▸ **What the task asks**
Where the line containing "Task: Undo the last action" appears below, begin there and reproduce each line exactly through the last one, omitting pictures.

(Screenshot grounding data)
────────────────────────────────────────
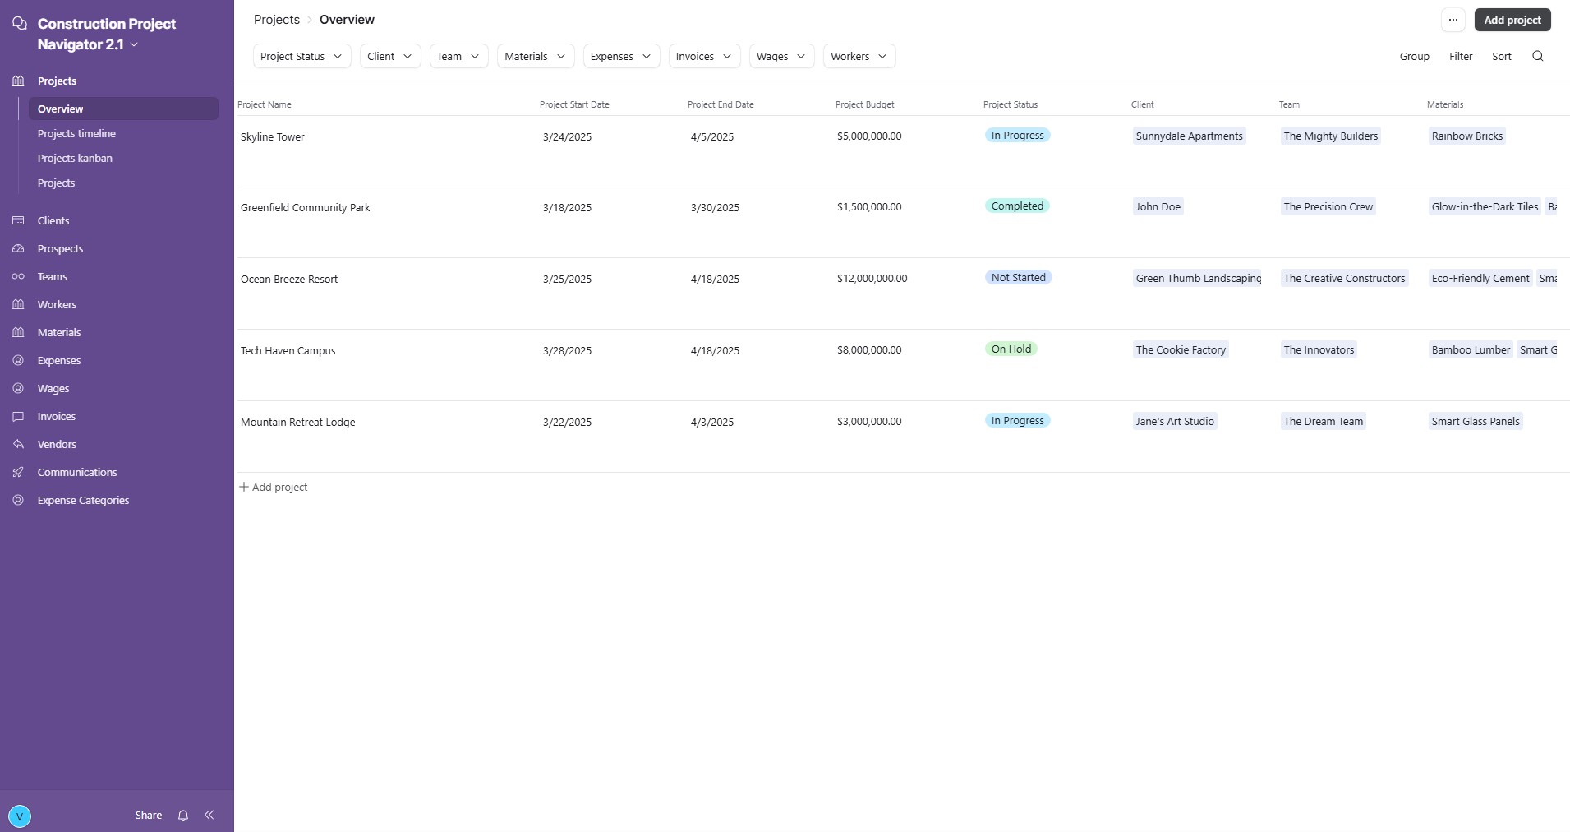Open the notifications bell

click(183, 816)
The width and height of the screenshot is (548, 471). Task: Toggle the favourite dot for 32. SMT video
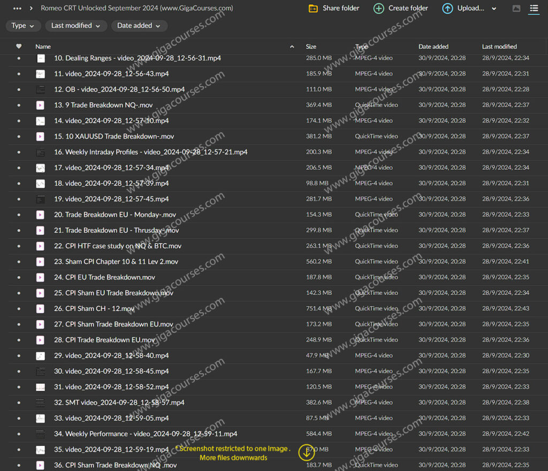click(x=19, y=402)
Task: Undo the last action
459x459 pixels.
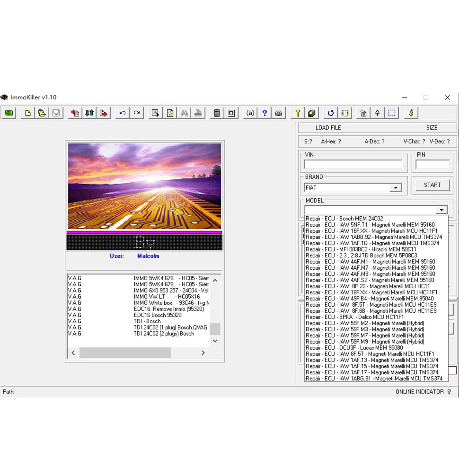Action: (x=122, y=113)
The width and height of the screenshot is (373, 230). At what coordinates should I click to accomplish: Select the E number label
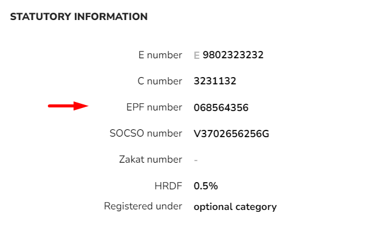(160, 55)
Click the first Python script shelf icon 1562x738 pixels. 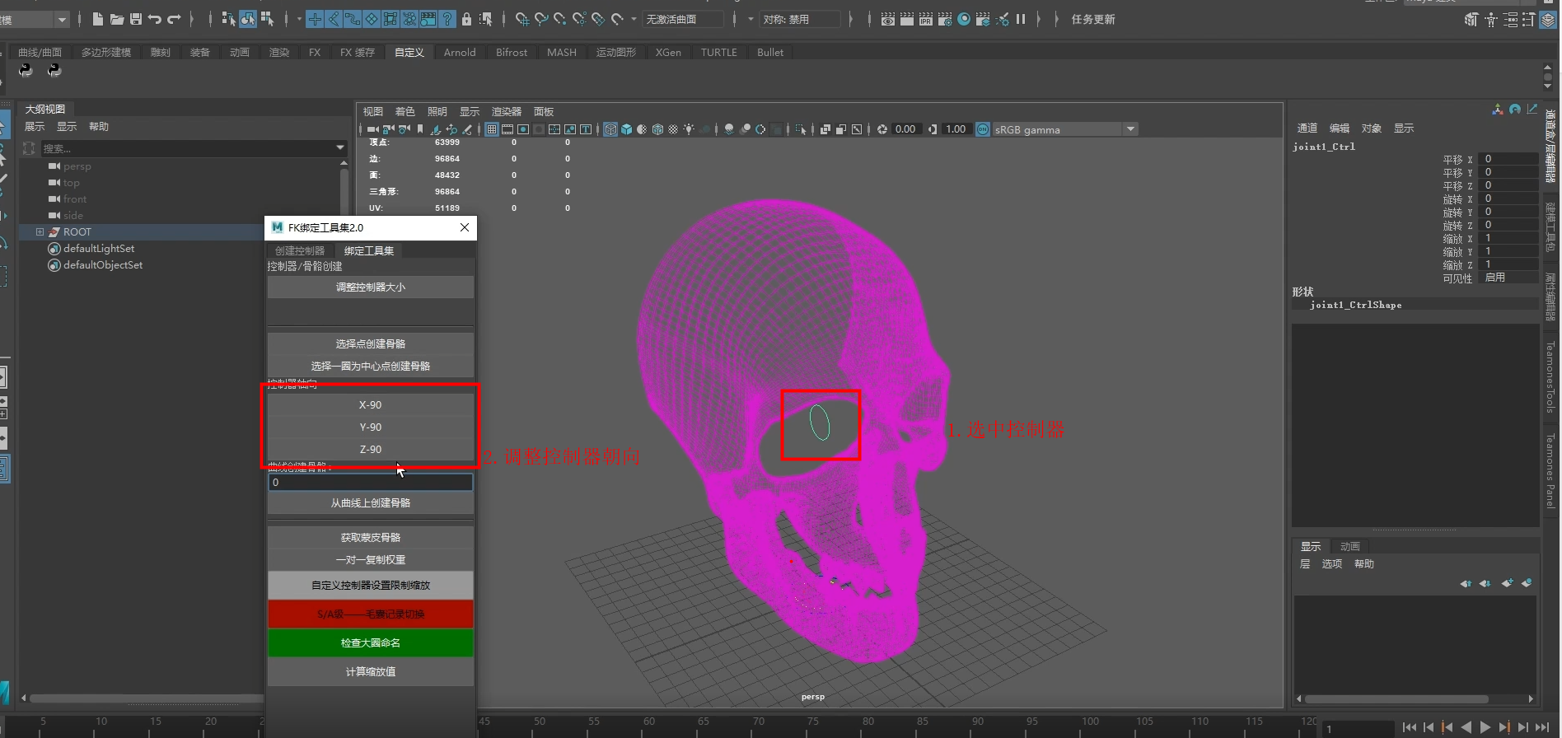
────────────────────────────────────────
▸ **Expected answer**
Task: Undo the last action
459x459 pixels.
Action: (x=122, y=113)
The width and height of the screenshot is (373, 230). At what coordinates should I click to accomplish: Select the E number label
(160, 55)
Click the first Python script shelf icon 1562x738 pixels. 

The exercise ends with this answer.